Знаете, в прошлом году в Лондоне в Барбикане мы показывали фильм Михаила Калика "До свидания, мальчики": зал был полон, в нём сидели англичане, и совсем юные, и в возрасте. Они плакали, не скрывая слёз. Это лишний раз подтверждает, что для искусства не существует временных и прочих границ. Если говорить о том, кому это адресовано… Знаете, это точно адресовано не тем, кто ностальгирует по шестидесятым годам. Это адресовано великому кинематографу, его взлётам и падениям, признанию и забвению. Тем поколением режиссеров и музыкантов — я говорю не только об отечественном кинематографе того времени, но и мировом — было сделано столько, и столько не осуществлено по разным причинам.

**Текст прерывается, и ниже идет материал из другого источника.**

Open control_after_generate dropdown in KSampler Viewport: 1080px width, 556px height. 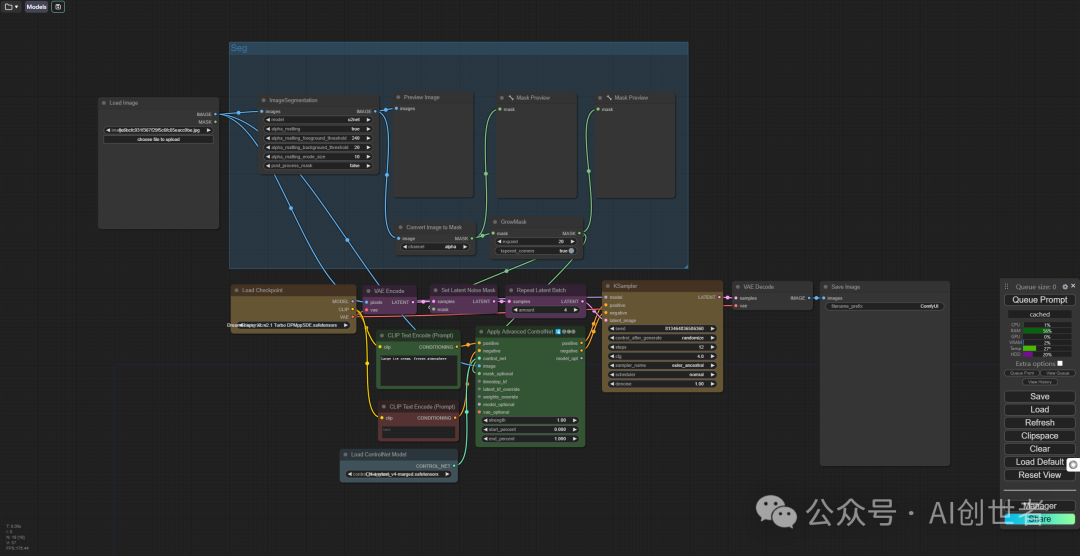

Но в любом неосуществлённом есть предопредёленность. Вот Таривердиев написал свой "Реквием", отнёс его в Театр Ермоловой, мы улетели в Сочи и оттуда он уже не вернулся. Я верю в прописанность всего. И одна из важных интонаций Олега Нестерова — это вот такое отношение, понимание этой прописанности. Да, те режиссёры не сняли свои фильмы, но они заложили то, что позволило Олегу Нестерову создать программу "Из жизни планет", напоминающую обо всем этом.

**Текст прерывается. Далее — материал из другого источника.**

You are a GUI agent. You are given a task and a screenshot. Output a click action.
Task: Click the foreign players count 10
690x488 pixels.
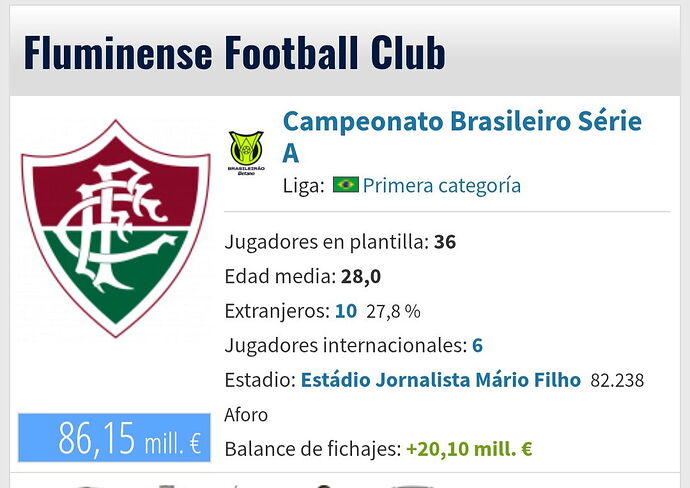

— В этом году вы представляете удивительную программу "Сюита в старинном стиле". Прозвучат произведения пяти современных композиторов, часть которых была написана специально для органа Кафедрального собора. Из пяти композиций в программе — три мировые премьеры. Одна из них — "Фантазия для органа и голосов погибших органов" лауреата конкурса Франца Данкзангмюллера. Расскажите, пожалуйста, о том, как создавалась эта программа, как проходила ваша коммуникация с музыкантами и композиторами и как появилось произведение Франца?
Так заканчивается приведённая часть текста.